§ **Exercises to complete**
1. Copy the equitable tolling passage word for word, starting with "The party who" and going on through "A. Equitable Tolling.".
2. Continue the equitable tolling passage from the point where it stops.
··· Selected text ···
The party who is claiming the benefit of an exception to the operation of a statute of limitation, such as equitable tolling, has the burden to prove entitlement to it. Irwin v. Department of Veterans Affairs, 498 U.S. 89, 96 S.Ct. 453, 456 (1990). Courts have historically "extended equitable relief only sparingly." Id.; Pecoraro v. Diocese of Rapid City, 435 F.3d 870, 875 (8th Cir. 2006) ("Courts generally require strict compliance with a statue of limitations and rarely invoke doctrines such as equitable tolling. . . .").
A. Equitable Tolling.
Equitable tolling is appropriate when the plaintiff, despite all due diligence, is unable to obtain vital information bearing on the existence of his claim. Dring v. McDonnell Douglas Corp., 58 F.3d 1323, 1328 (8th Cir. 1995) (emphasis added). In this case, Plaintiff was aware of the existence of her claim. As such, equitable tolling is not a remedy for failure to diligently pursue the filing of a complaint concerning a known claim, and the doctrine is inapplicable in this case.
Here, the Plaintiff did not act diligently in filing her complaint. During her November 17, 2003 meeting with Williamson, Plaintiff specifically told Williamson that she did not wish to make a formal complaint at that time. Tr. 63:17-21. Plaintiff told Williamson she wanted to handle the matter herself. Tr. 63:22-24. Further, Plaintiff requested anonymity and requested that Williamson not tell anyone else about her situation. Tr. 63:25; 64:1-2. Plaintiff never returned to Williamson to discuss taking her complaint "outside" the command, or to ask how to file a formal complaint. Tr. 197:22-25.
When Borrosh took proactive action on November 25, 2003 to determine if there was an issue, and directly asked the Plaintiff if she was being sexually harassed, Plaintiff did not reveal Jones' conduct, but assured Borrosh that she was handling the situation herself. Tr. 66:16-25; 67:1-2; 21-25; 68:1-12; 24-25; 69:1-12. After learning that there was a potential issue of sexual harassment on December 1, 2003, Commander Hale took immediate action to resolve the situation on December 4, 2003, with only reluctant participation by the Plaintiff. Tr. 235:19 to 237:22. On a subsequent occasion, Hale initiated action on Plaintiff's complaints about the rumors circulation about her by asking the Plaintiff to write a statement, and initiating an independent investigation. Tr. 241:15-25; 242:1-8; Gov't Ex. 33. The Plaintiff again only reluctantly agreed to write a statement, and again expressed a desire to handle the situation informally. Tr. 242:13-24.
··· Dataset excerpts ···
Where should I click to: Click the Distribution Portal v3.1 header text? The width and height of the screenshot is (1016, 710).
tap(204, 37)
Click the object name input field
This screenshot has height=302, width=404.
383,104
···
§ **Responses per task**
1.
The party who is claiming the benefit of an exception to the operation of a statute of limitation, such as equitable tolling, has the burden to prove entitlement to it. Irwin v. Department of Veterans Affairs, 498 U.S. 89, 96 S.Ct. 453, 456 (1990). Courts have historically "extended equitable relief only sparingly." Id.; Pecoraro v. Diocese of Rapid City, 435 F.3d 870, 875 (8th Cir. 2006) ("Courts generally require strict compliance with a statue of limitations and rarely invoke doctrines such as equitable tolling. . . .").
A. Equitable Tolling.

2.
It was the Plaintiff's sister, Patricia Hertzog ("Hertzog"), who finally called the Navy EEO Office after she and the Plaintiff were allegedly encouraged to by a Navy investigator, on February 2, 2004 (59 days after December 4). Tr. 107:12-13. Hertzog first attempted to call the EEOC and the Missouri Commission on Human Rights on January 31, 2004 (57 days after December 4), allegedly based on information posted on Navy bulletin boards. Tr. 112:5-7. Hertzog's calls were made after the deadline had passed, and the Plaintiff made no effort at all, other than to talk to a Navy EEO counselor that Hertzog called on February 10, 2004 (68 days after December 4). Plaintiff, whether due to a lack of diligence or for other reasons of her own, failed to timely file a formal complaint and thereby failed to exhaust her administrative remedies. Therefore, Plaintiff's claim must be dismissed unless the evidence establishes grounds for the application of equitable estoppel.
Hertzog claims that she called an acquaintance with the Navy IG on December 4, following the Plaintiff's refusal to participate in a meeting with Hale, and before the Plaintiff was persuaded to discuss the harassment. This cannot be said to represent contact by the Plaintiff with someone logically connected with the EEO process and demonstration of the Plaintiff's intent to begin EEO counseling, as is required under the law. Culpepper v. Schafer, 548 F.3d 1119, 1122 (8th Cir. 2008). At that point, the Plaintiff was refusing to even disclose the conduct.
B. Equitable Estoppel.
Equitable estoppel comes into play when a defendant takes active steps to prevent a plaintiff from suing on time. Dring v. McDonnell Douglas Corp., 58 F.3d 1323, 1329 (8th Cir. 1995). The doctrine applies if the employee's failure to file in a timely fashion is the consequence of either a "deliberate design" by the employer or of actions that the employer should unmistakenly have understood would cause the employee to delay filing his charge.Id. at 1329 ("[E]quitable estoppel is invoked in cases where the plaintiff knew of the existence of his cause of action but the defendant's conduct caused him to delay bringing his lawsuit.") (citations omitted); see also Bailey v. United States Postal Serv., 208 F.3d 652, 655 (8th Cir. 2000). In other words, the Plaintiff has the burden to prove that but for the conduct of the Navy she would have made timely EEO counselor contact.
1. Plaintiff Was Aware Of The 45-Day Deadline For Filing A Formal Complaint.
There is no credible evidence that the Navy deliberately tried to delay the Plaintiff's counselor contact. The Plaintiff did not testify at the evidentiary hearing that anyone told her she could not contact an EEO counselor, only that she was not expressly told that she could after she disclosed Jones' conduct. That evidence is not sufficient to overcome the notice that was provided by the Navy before December 4.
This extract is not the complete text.